User Tutorial¶

Estimated completion time: 15 mins

This section offers a guided tutorial that you can follow along on Biowulf. We have provided a test data set so you can learn how to set-up and run this pipeline.

Please note: To follow along with this tutorial, you must have a Biowulf account.

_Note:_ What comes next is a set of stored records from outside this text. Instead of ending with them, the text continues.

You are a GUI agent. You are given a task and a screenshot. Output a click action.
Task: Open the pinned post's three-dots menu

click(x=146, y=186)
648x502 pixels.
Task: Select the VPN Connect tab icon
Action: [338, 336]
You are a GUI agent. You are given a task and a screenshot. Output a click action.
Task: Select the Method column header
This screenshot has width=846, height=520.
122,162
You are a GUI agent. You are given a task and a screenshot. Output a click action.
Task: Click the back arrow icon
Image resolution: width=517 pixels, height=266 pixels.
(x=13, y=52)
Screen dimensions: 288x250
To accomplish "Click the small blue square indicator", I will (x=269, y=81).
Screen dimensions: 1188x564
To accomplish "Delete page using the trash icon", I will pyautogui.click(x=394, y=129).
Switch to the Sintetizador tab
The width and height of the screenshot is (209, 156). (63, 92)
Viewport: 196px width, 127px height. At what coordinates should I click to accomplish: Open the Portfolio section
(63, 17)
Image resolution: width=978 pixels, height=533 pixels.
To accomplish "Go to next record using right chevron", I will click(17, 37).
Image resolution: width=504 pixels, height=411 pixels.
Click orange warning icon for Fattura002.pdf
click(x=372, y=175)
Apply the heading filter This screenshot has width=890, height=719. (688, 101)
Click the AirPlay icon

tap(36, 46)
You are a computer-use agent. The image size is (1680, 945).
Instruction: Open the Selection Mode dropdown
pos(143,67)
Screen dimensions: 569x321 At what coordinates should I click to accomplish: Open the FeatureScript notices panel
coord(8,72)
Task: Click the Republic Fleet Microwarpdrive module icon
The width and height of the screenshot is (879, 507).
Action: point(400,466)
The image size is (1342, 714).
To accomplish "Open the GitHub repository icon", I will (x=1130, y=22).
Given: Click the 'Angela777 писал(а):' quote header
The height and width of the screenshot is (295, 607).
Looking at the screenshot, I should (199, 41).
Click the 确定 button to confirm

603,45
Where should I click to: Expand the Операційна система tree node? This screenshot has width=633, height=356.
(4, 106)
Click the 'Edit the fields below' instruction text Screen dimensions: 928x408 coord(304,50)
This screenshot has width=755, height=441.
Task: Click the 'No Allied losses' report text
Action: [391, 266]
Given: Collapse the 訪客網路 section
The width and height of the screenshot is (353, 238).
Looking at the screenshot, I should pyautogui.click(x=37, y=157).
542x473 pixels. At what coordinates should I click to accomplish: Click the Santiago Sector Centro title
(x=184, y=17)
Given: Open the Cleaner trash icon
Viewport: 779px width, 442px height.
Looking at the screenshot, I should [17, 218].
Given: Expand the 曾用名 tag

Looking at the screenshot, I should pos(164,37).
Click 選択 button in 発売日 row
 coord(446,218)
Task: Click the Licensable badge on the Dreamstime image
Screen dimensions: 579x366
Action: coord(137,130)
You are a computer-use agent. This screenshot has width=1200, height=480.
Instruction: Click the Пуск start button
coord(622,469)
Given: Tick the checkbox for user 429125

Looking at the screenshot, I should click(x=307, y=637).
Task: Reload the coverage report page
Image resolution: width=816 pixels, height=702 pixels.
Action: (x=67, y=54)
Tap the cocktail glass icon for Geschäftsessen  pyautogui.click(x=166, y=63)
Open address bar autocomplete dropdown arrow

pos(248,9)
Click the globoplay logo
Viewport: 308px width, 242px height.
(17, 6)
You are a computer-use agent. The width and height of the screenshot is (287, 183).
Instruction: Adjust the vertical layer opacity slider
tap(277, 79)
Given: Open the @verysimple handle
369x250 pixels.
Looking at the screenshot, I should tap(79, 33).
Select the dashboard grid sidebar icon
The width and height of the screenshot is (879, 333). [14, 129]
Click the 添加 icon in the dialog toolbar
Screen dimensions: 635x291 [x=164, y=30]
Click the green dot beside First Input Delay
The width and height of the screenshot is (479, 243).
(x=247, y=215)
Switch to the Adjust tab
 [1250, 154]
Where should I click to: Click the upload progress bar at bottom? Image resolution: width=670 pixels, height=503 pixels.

Quantification and quality-control pipeline¶

This section provides step-by-step instructions for setting up the first pipeline (Quantification and Quality-control pipeline) and a brief description of the pipeline's output files and directories. We assume that you have already successfully launched the GUI. If not, please see Launch Pipeliner.

About the Demo Dataset¶

We have provided a test dataset that you can use to follow along with this tutorial. The raw data for this demo resides in /data/CCBR_Pipeliner/testdata/rnaseq/expression_demo/. This demo dataset consists of 24 paired-end FastQ files for 12 samples, originating from a human cell-line. Libraries were constructed with a poly-A selection library preparation kit. There are three groups each with 4 replicates: Cntrl, TgA, and TgB. The Cntrl samples represent a baseline biological state while TgA and TgB samples represent the same cell-line after the treatment of two drugs: A and B.
Here is a listing of all the samples in the demo dataset:

$ ls /data/CCBR_Pipeliner/testdata/rnaseq/expression_demo/*.fastq.gz
/data/CCBR_Pipeliner/testdata/rnaseq/expression_demo/Cntrl_S62.R1.fastq.gz
/data/CCBR_Pipeliner/testdata/rnaseq/expression_demo/Cntrl_S62.R2.fastq.gz
/data/CCBR_Pipeliner/testdata/rnaseq/expression_demo/Cntrl_S63.R1.fastq.gz
/data/CCBR_Pipeliner/testdata/rnaseq/expression_demo/Cntrl_S63.R2.fastq.gz
/data/CCBR_Pipeliner/testdata/rnaseq/expression_demo/Cntrl_S64.R1.fastq.gz
/data/CCBR_Pipeliner/testdata/rnaseq/expression_demo/Cntrl_S64.R2.fastq.gz
/data/CCBR_Pipeliner/testdata/rnaseq/expression_demo/Cntrl_S65.R1.fastq.gz
/data/CCBR_Pipeliner/testdata/rnaseq/expression_demo/Cntrl_S65.R2.fastq.gz
/data/CCBR_Pipeliner/testdata/rnaseq/expression_demo/TreatmentA_S66.R1.fastq.gz
/data/CCBR_Pipeliner/testdata/rnaseq/expression_demo/TreatmentA_S66.R2.fastq.gz
/data/CCBR_Pipeliner/testdata/rnaseq/expression_demo/TreatmentA_S67.R1.fastq.gz
/data/CCBR_Pipeliner/testdata/rnaseq/expression_demo/TreatmentA_S67.R2.fastq.gz
/data/CCBR_Pipeliner/testdata/rnaseq/expression_demo/TreatmentA_S68.R1.fastq.gz
/data/CCBR_Pipeliner/testdata/rnaseq/expression_demo/TreatmentA_S68.R2.fastq.gz
/data/CCBR_Pipeliner/testdata/rnaseq/expression_demo/TreatmentA_S69.R1.fastq.gz
/data/CCBR_Pipeliner/testdata/rnaseq/expression_demo/TreatmentA_S69.R2.fastq.gz
/data/CCBR_Pipeliner/testdata/rnaseq/expression_demo/TreatmentB_S70.R1.fastq.gz
/data/CCBR_Pipeliner/testdata/rnaseq/expression_demo/TreatmentB_S70.R2.fastq.gz
/data/CCBR_Pipeliner/testdata/rnaseq/expression_demo/TreatmentB_S71.R1.fastq.gz
/data/CCBR_Pipeliner/testdata/rnaseq/expression_demo/TreatmentB_S71.R2.fastq.gz
/data/CCBR_Pipeliner/testdata/rnaseq/expression_demo/TreatmentB_S72.R1.fastq.gz
/data/CCBR_Pipeliner/testdata/rnaseq/expression_demo/TreatmentB_S72.R2.fastq.gz
/data/CCBR_Pipeliner/testdata/rnaseq/expression_demo/TreatmentB_S73.R1.fastq.gz
/data/CCBR_Pipeliner/testdata/rnaseq/expression_demo/TreatmentB_S73.R2.fastq.gz

Please Note: that "R1" and "R2" do not represent the replicate number. They denote forward and reverse reads, respectively.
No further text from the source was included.